TASK
Every entry needs to be given again exactly as it reads.

-------- GIVEN RECORDS

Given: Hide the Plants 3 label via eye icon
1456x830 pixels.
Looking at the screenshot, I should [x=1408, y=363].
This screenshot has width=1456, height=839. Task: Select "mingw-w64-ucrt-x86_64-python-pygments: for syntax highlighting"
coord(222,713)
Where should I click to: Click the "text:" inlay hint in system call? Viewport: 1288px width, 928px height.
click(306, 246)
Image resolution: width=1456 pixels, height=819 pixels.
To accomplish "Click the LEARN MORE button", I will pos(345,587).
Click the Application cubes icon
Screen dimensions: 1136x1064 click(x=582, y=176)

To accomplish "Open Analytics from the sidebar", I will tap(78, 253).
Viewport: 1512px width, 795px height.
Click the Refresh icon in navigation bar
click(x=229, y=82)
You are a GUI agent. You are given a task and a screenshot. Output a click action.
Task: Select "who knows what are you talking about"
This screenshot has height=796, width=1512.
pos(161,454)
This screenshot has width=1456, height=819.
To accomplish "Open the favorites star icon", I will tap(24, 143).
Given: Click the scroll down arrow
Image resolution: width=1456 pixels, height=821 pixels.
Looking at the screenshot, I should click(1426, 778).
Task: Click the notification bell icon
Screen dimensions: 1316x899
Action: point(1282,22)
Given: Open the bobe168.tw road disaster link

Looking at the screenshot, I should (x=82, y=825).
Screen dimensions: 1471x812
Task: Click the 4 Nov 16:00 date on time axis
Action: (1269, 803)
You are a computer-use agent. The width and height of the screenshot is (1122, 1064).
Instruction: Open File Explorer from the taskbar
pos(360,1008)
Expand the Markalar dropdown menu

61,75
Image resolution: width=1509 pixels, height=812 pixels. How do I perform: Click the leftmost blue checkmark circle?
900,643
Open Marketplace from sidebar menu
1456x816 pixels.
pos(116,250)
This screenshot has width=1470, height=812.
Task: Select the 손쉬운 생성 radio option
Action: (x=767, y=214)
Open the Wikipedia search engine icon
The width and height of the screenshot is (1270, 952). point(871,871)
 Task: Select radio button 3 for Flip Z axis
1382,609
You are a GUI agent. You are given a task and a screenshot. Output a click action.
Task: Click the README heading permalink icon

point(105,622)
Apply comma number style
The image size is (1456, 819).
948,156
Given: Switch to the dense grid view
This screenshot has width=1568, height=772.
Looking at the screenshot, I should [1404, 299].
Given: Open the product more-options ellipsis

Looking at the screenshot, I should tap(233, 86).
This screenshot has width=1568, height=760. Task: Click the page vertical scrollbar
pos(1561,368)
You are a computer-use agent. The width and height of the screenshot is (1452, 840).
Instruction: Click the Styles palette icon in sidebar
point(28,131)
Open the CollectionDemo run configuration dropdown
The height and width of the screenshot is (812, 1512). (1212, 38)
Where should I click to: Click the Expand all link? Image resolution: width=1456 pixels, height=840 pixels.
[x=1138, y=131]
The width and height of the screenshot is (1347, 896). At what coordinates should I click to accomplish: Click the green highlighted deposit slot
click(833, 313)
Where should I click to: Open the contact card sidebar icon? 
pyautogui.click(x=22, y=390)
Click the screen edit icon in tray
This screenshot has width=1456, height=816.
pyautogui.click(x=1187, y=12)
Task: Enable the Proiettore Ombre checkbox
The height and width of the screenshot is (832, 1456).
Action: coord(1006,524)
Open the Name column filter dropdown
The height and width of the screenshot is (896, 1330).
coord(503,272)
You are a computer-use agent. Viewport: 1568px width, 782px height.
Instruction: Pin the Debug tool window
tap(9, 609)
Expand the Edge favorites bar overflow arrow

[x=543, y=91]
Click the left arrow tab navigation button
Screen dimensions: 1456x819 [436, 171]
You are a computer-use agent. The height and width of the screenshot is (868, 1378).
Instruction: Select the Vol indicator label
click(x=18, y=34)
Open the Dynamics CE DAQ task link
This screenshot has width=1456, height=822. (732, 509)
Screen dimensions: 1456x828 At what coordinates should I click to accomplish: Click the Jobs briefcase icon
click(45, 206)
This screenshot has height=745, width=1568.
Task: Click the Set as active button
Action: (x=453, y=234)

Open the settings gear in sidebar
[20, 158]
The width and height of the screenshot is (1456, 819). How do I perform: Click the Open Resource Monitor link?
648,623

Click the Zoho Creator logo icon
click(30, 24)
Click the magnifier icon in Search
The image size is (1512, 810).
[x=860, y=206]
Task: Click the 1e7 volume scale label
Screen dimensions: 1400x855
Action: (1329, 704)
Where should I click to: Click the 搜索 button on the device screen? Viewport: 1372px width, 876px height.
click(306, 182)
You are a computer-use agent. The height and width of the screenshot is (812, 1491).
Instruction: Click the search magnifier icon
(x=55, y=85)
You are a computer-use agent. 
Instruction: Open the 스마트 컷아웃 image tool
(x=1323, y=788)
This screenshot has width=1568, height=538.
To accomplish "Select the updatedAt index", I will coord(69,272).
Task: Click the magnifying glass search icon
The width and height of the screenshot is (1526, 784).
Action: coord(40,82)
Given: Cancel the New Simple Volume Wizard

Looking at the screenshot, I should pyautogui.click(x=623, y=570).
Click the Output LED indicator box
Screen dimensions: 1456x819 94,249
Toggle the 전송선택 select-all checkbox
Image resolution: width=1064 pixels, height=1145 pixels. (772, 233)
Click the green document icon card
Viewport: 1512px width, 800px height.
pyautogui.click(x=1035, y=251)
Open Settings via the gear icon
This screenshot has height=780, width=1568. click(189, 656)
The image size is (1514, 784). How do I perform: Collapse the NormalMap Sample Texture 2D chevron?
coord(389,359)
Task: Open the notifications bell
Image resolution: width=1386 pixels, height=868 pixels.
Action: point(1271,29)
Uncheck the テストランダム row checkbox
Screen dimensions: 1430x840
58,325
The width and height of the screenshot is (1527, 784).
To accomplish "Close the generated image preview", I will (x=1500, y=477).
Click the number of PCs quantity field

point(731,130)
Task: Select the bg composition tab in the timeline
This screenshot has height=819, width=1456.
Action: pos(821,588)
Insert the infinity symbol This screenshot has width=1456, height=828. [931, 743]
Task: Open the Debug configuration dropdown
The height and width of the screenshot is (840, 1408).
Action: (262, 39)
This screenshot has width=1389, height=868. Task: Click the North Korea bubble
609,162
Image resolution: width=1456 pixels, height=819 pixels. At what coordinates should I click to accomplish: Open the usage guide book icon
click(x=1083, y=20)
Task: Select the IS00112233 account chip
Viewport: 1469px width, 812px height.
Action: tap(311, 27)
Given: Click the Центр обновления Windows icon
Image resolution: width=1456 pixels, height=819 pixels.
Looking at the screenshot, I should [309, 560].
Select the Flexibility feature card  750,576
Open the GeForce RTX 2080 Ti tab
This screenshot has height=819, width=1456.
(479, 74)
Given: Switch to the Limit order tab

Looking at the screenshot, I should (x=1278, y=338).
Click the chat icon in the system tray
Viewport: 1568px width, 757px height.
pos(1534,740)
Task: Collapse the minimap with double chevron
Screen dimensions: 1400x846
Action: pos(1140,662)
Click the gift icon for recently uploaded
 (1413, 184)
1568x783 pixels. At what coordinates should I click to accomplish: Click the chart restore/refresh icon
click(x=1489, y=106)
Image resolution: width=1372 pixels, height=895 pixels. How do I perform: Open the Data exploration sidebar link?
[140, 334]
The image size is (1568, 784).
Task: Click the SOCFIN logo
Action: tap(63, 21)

----------------

YOUR SOLUTION
Given: Hide the Plants 3 label via eye icon
1456x830 pixels.
Looking at the screenshot, I should [x=1408, y=363].
This screenshot has width=1456, height=839. Task: Select "mingw-w64-ucrt-x86_64-python-pygments: for syntax highlighting"
coord(222,713)
Where should I click to: Click the "text:" inlay hint in system call? Viewport: 1288px width, 928px height.
click(306, 246)
Image resolution: width=1456 pixels, height=819 pixels.
To accomplish "Click the LEARN MORE button", I will pos(345,587).
Click the Application cubes icon
Screen dimensions: 1136x1064 click(x=582, y=176)

To accomplish "Open Analytics from the sidebar", I will tap(78, 253).
Viewport: 1512px width, 795px height.
Click the Refresh icon in navigation bar
click(x=229, y=82)
You are a GUI agent. You are given a task and a screenshot. Output a click action.
Task: Select "who knows what are you talking about"
This screenshot has height=796, width=1512.
pos(161,454)
This screenshot has width=1456, height=819.
To accomplish "Open the favorites star icon", I will tap(24, 143).
Given: Click the scroll down arrow
Image resolution: width=1456 pixels, height=821 pixels.
Looking at the screenshot, I should click(1426, 778).
Task: Click the notification bell icon
Screen dimensions: 1316x899
Action: point(1282,22)
Given: Open the bobe168.tw road disaster link

Looking at the screenshot, I should (x=82, y=825).
Screen dimensions: 1471x812
Task: Click the 4 Nov 16:00 date on time axis
Action: (1269, 803)
You are a computer-use agent. The width and height of the screenshot is (1122, 1064).
Instruction: Open File Explorer from the taskbar
pos(360,1008)
Expand the Markalar dropdown menu

61,75
Image resolution: width=1509 pixels, height=812 pixels. How do I perform: Click the leftmost blue checkmark circle?
900,643
Open Marketplace from sidebar menu
1456x816 pixels.
pos(116,250)
This screenshot has width=1470, height=812.
Task: Select the 손쉬운 생성 radio option
Action: (x=767, y=214)
Open the Wikipedia search engine icon
The width and height of the screenshot is (1270, 952). point(871,871)
 Task: Select radio button 3 for Flip Z axis
1382,609
You are a GUI agent. You are given a task and a screenshot. Output a click action.
Task: Click the README heading permalink icon

point(105,622)
Apply comma number style
The image size is (1456, 819).
948,156
Given: Switch to the dense grid view
This screenshot has width=1568, height=772.
Looking at the screenshot, I should [1404, 299].
Given: Open the product more-options ellipsis

Looking at the screenshot, I should tap(233, 86).
This screenshot has width=1568, height=760. Task: Click the page vertical scrollbar
pos(1561,368)
You are a computer-use agent. The width and height of the screenshot is (1452, 840).
Instruction: Click the Styles palette icon in sidebar
point(28,131)
Open the CollectionDemo run configuration dropdown
The height and width of the screenshot is (812, 1512). (1212, 38)
Where should I click to: Click the Expand all link? Image resolution: width=1456 pixels, height=840 pixels.
[x=1138, y=131]
The width and height of the screenshot is (1347, 896). At what coordinates should I click to accomplish: Click the green highlighted deposit slot
click(833, 313)
Where should I click to: Open the contact card sidebar icon? 
pyautogui.click(x=22, y=390)
Click the screen edit icon in tray
This screenshot has width=1456, height=816.
pyautogui.click(x=1187, y=12)
Task: Enable the Proiettore Ombre checkbox
The height and width of the screenshot is (832, 1456).
Action: coord(1006,524)
Open the Name column filter dropdown
The height and width of the screenshot is (896, 1330).
coord(503,272)
You are a computer-use agent. Viewport: 1568px width, 782px height.
Instruction: Pin the Debug tool window
tap(9, 609)
Expand the Edge favorites bar overflow arrow

[x=543, y=91]
Click the left arrow tab navigation button
Screen dimensions: 1456x819 [436, 171]
You are a computer-use agent. The height and width of the screenshot is (868, 1378).
Instruction: Select the Vol indicator label
click(x=18, y=34)
Open the Dynamics CE DAQ task link
This screenshot has width=1456, height=822. (732, 509)
Screen dimensions: 1456x828 At what coordinates should I click to accomplish: Click the Jobs briefcase icon
click(45, 206)
This screenshot has height=745, width=1568.
Task: Click the Set as active button
Action: (x=453, y=234)

Open the settings gear in sidebar
[20, 158]
The width and height of the screenshot is (1456, 819). How do I perform: Click the Open Resource Monitor link?
648,623

Click the Zoho Creator logo icon
click(30, 24)
Click the magnifier icon in Search
The image size is (1512, 810).
[x=860, y=206]
Task: Click the 1e7 volume scale label
Screen dimensions: 1400x855
Action: (1329, 704)
Where should I click to: Click the 搜索 button on the device screen? Viewport: 1372px width, 876px height.
click(306, 182)
You are a computer-use agent. The height and width of the screenshot is (812, 1491).
Instruction: Click the search magnifier icon
(x=55, y=85)
You are a computer-use agent. 
Instruction: Open the 스마트 컷아웃 image tool
(x=1323, y=788)
This screenshot has width=1568, height=538.
To accomplish "Select the updatedAt index", I will coord(69,272).
Task: Click the magnifying glass search icon
The width and height of the screenshot is (1526, 784).
Action: coord(40,82)
Given: Cancel the New Simple Volume Wizard

Looking at the screenshot, I should pyautogui.click(x=623, y=570).
Click the Output LED indicator box
Screen dimensions: 1456x819 94,249
Toggle the 전송선택 select-all checkbox
Image resolution: width=1064 pixels, height=1145 pixels. (772, 233)
Click the green document icon card
Viewport: 1512px width, 800px height.
pyautogui.click(x=1035, y=251)
Open Settings via the gear icon
This screenshot has height=780, width=1568. click(189, 656)
The image size is (1514, 784). How do I perform: Collapse the NormalMap Sample Texture 2D chevron?
coord(389,359)
Task: Open the notifications bell
Image resolution: width=1386 pixels, height=868 pixels.
Action: point(1271,29)
Uncheck the テストランダム row checkbox
Screen dimensions: 1430x840
58,325
The width and height of the screenshot is (1527, 784).
To accomplish "Close the generated image preview", I will (x=1500, y=477).
Click the number of PCs quantity field

point(731,130)
Task: Select the bg composition tab in the timeline
This screenshot has height=819, width=1456.
Action: pos(821,588)
Insert the infinity symbol This screenshot has width=1456, height=828. [931, 743]
Task: Open the Debug configuration dropdown
The height and width of the screenshot is (840, 1408).
Action: (262, 39)
This screenshot has width=1389, height=868. Task: Click the North Korea bubble
609,162
Image resolution: width=1456 pixels, height=819 pixels. At what coordinates should I click to accomplish: Open the usage guide book icon
click(x=1083, y=20)
Task: Select the IS00112233 account chip
Viewport: 1469px width, 812px height.
Action: tap(311, 27)
Given: Click the Центр обновления Windows icon
Image resolution: width=1456 pixels, height=819 pixels.
Looking at the screenshot, I should [309, 560].
Select the Flexibility feature card  750,576
Open the GeForce RTX 2080 Ti tab
This screenshot has height=819, width=1456.
(479, 74)
Given: Switch to the Limit order tab

Looking at the screenshot, I should (x=1278, y=338).
Click the chat icon in the system tray
Viewport: 1568px width, 757px height.
pos(1534,740)
Task: Collapse the minimap with double chevron
Screen dimensions: 1400x846
Action: pos(1140,662)
Click the gift icon for recently uploaded
 (1413, 184)
1568x783 pixels. At what coordinates should I click to accomplish: Click the chart restore/refresh icon
click(x=1489, y=106)
Image resolution: width=1372 pixels, height=895 pixels. How do I perform: Open the Data exploration sidebar link?
[140, 334]
The image size is (1568, 784).
Task: Click the SOCFIN logo
Action: tap(63, 21)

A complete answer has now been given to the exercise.